Let us think about memory variables as if they were disjoint partitions of the
heap (that is, if you have one variable, as above, it represents the entire
heap, and if you have multiple variables, each one represents some
disjoint portion of the heap)
First, because alias analysis results conflict with each other, and each result may be what an analysis wants (IE TBAA may say no-alias, and something else may say must-alias), it is not possible to partition the heap the way every optimization wants.
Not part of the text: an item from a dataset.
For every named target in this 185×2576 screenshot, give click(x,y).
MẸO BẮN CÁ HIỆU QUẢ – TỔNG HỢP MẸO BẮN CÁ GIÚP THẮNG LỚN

Second, some alias analysis results are not transitive (IE A noalias B, and B noalias C, does not mean A noalias C), so it is not possible to come up with a precise partitioning in all cases without variables to represent every pair of possible aliases. Thus, partitioning precisely may require introducing at least N^2 new virtual variables, phi nodes, etc.
Each of these variables may be clobbered at multiple def sites.
To give an example, if you were to split up struct fields into individual variables, all aliasing operations that may-def multiple struct fields, will may-def more than one of them. This is pretty common (calls, copies, field stores, etc).
Experience with SSA forms for memory in other compilers has shown that it is simply not possible to do this precisely, and in fact, doing it precisely is not worth it, because now all the optimizations have to walk tons and tons of virtual variables and phi nodes.
So we partition. At the point at which you partition, again, experience has shown us there is no point in partitioning to more than one variable. It simply generates more IR, and optimizations still have to query something to disambiguate further anyway.
As a result, LLVM partitions to one variable.
Use Optimization¶
Unlike other partitioned forms, LLVM’s MemorySSA
does make one
useful guarantee - all loads are optimized to point at the thing that
actually clobbers them. This gives some nice properties. For example,
for a given store, you can find all loads actually clobbered by that
store by walking the immediate uses of the store.